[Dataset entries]
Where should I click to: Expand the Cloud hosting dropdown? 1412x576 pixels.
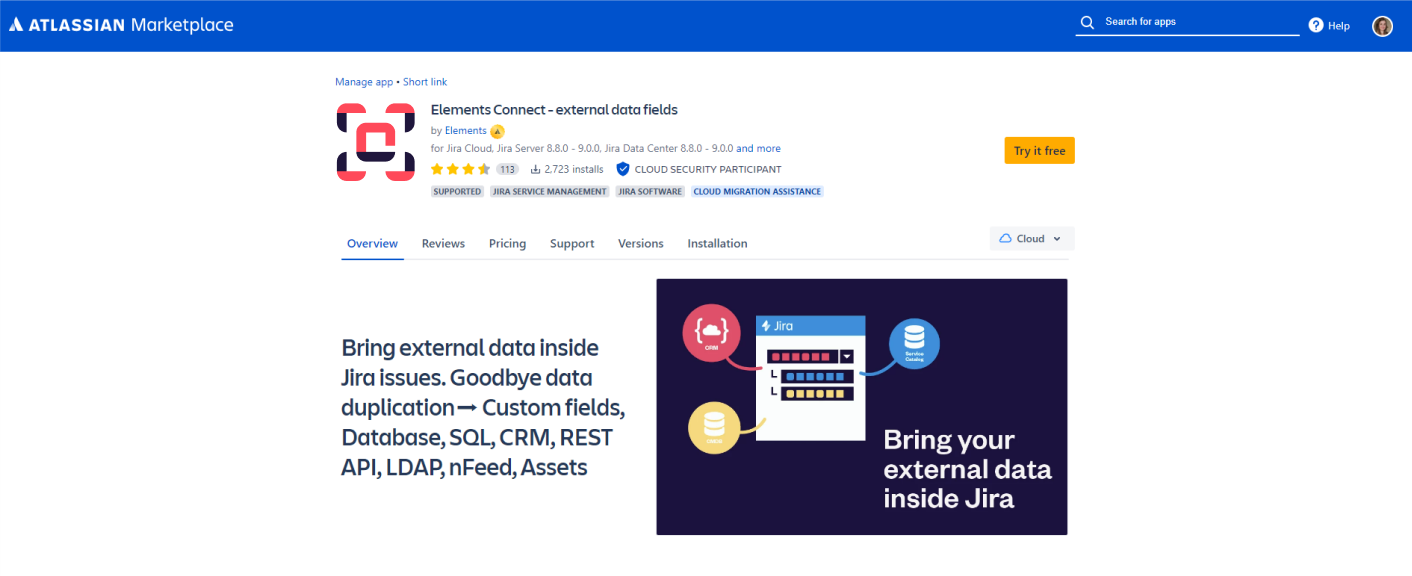click(x=1031, y=239)
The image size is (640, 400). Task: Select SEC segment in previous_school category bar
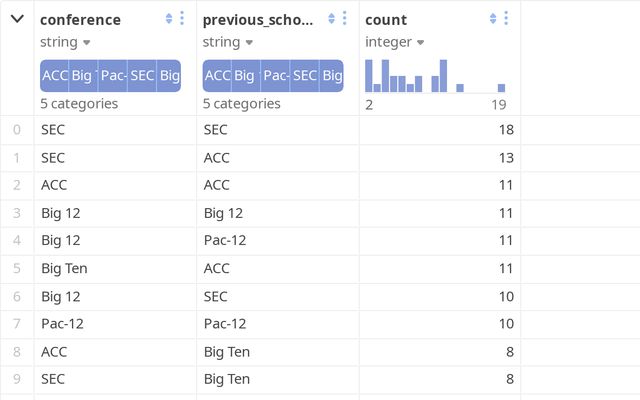[x=305, y=76]
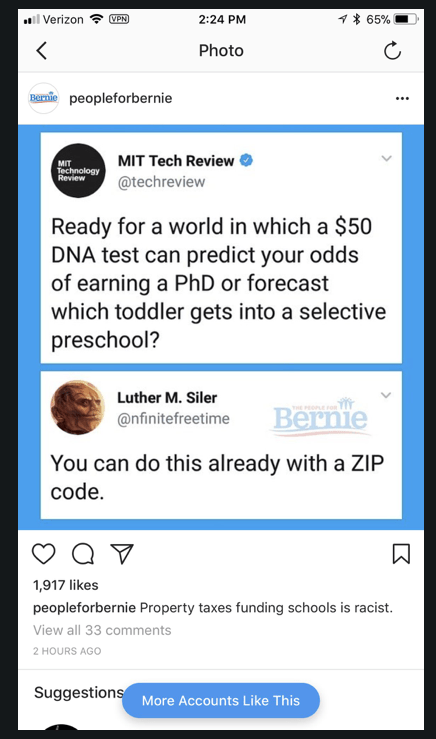View all 33 comments
The height and width of the screenshot is (739, 436).
(x=102, y=630)
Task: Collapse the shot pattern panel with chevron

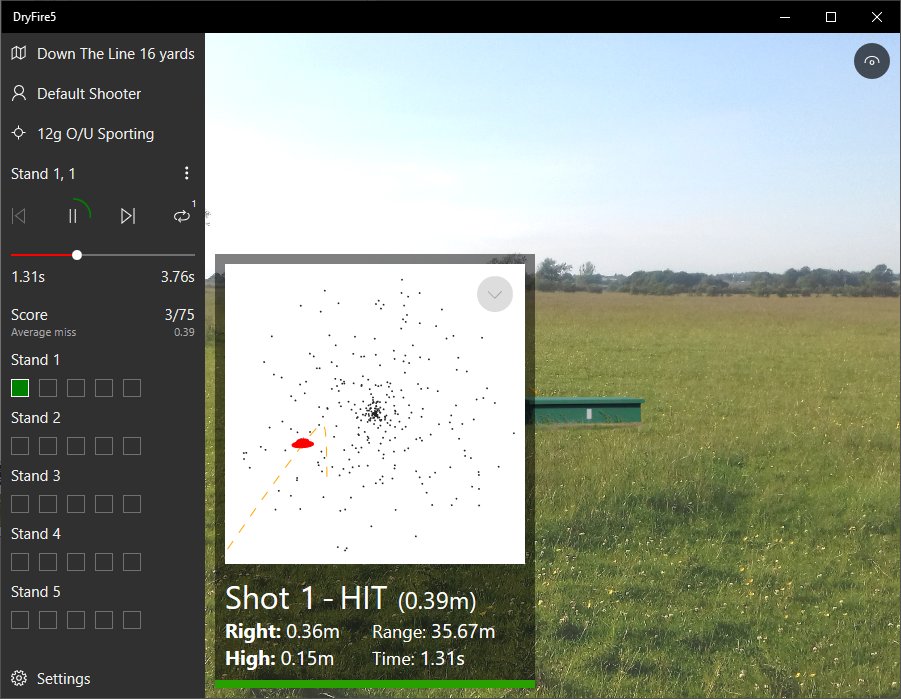Action: coord(495,294)
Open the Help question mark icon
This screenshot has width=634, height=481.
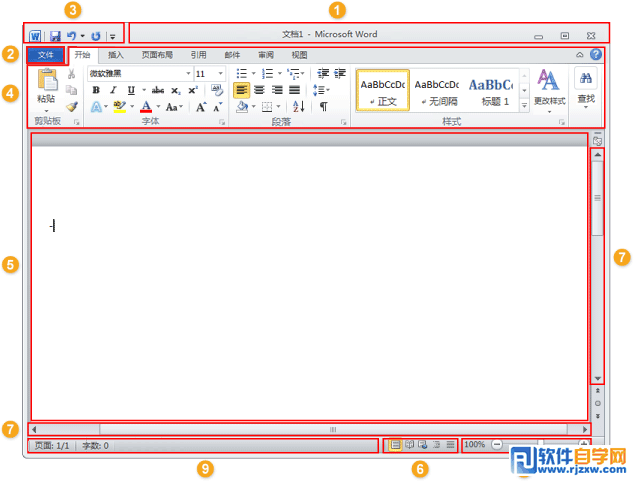tap(596, 55)
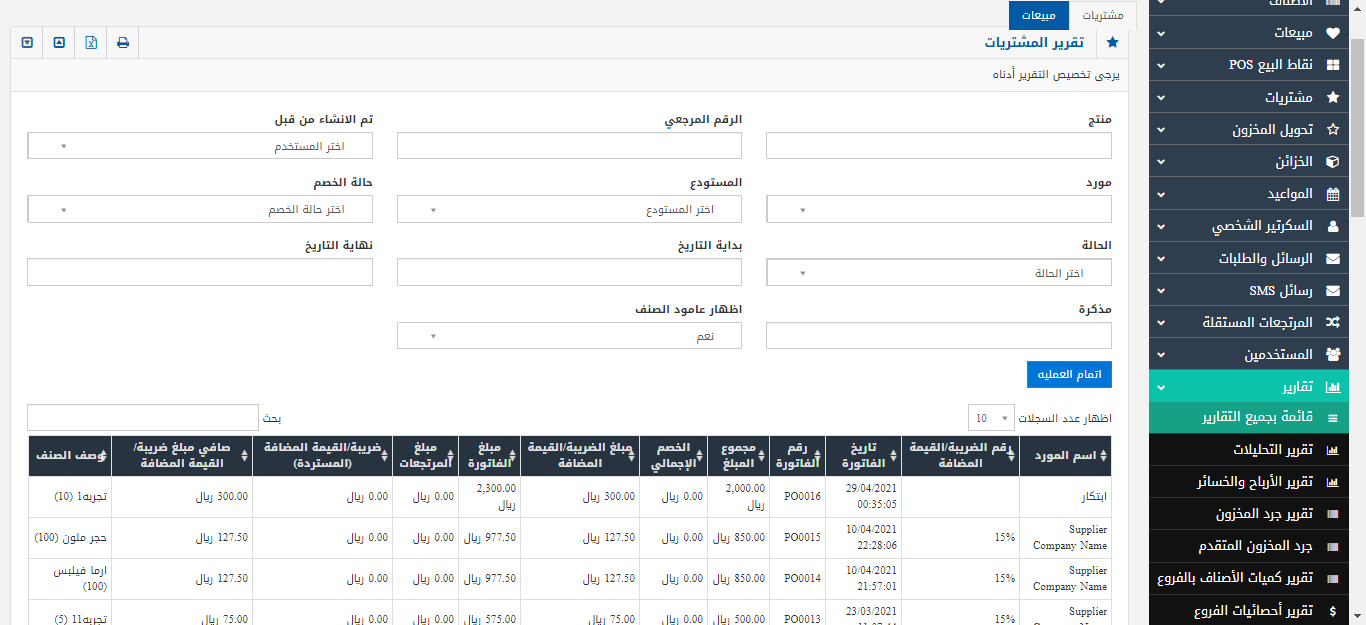Image resolution: width=1366 pixels, height=625 pixels.
Task: Sort table by اسم المورد column
Action: (1069, 456)
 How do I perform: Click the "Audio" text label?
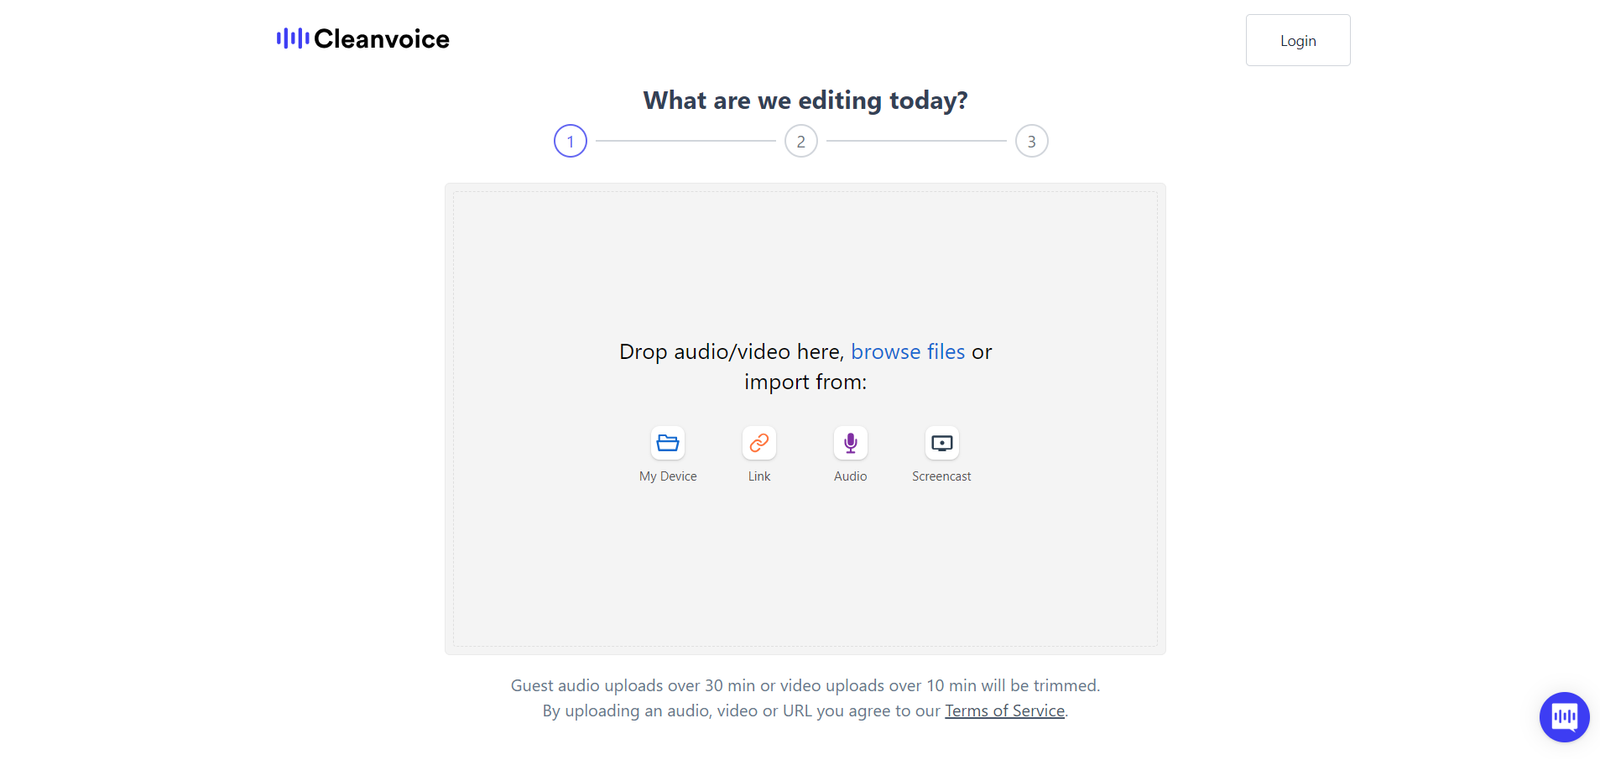coord(850,476)

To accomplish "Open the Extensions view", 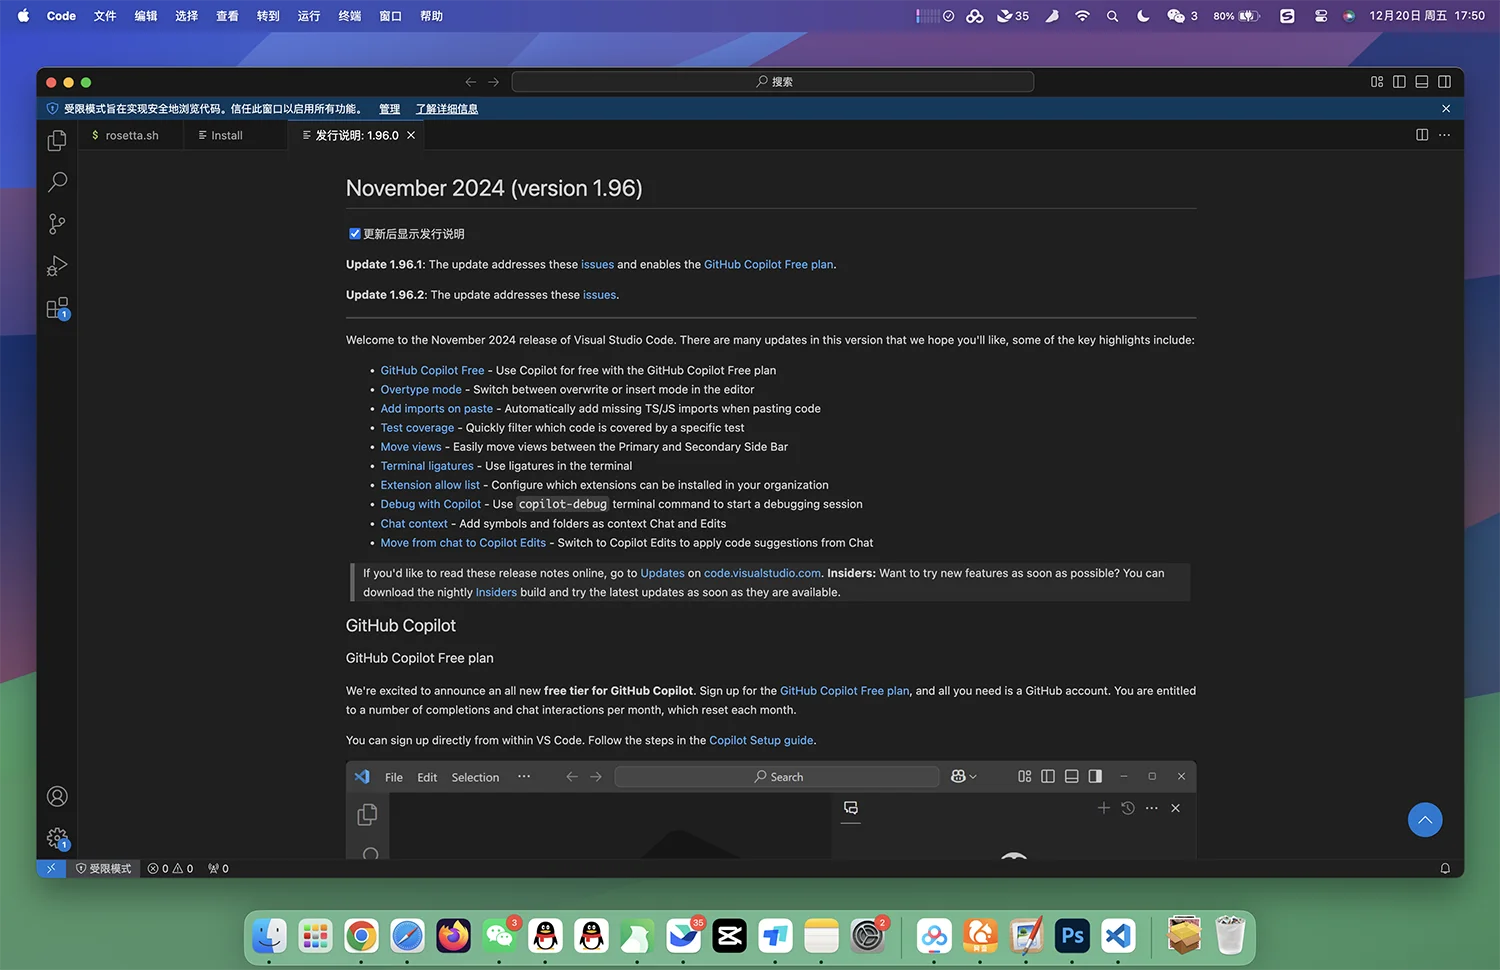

# Task objective
Could you reproduce exactly, and only, the lines from the one containing "Task: Collapse the" through the end of the records above, both included, while leaving out the pictures?

# Solution
Task: Collapse the shot pattern panel with chevron

Action: coord(495,294)
Open the Help question mark icon
This screenshot has width=634, height=481.
tap(596, 55)
Image resolution: width=1366 pixels, height=625 pixels.
Task: Sort table by اسم المورد column
Action: (1069, 456)
 How do I perform: Click the "Audio" text label?
coord(850,476)

To accomplish "Open the Extensions view", 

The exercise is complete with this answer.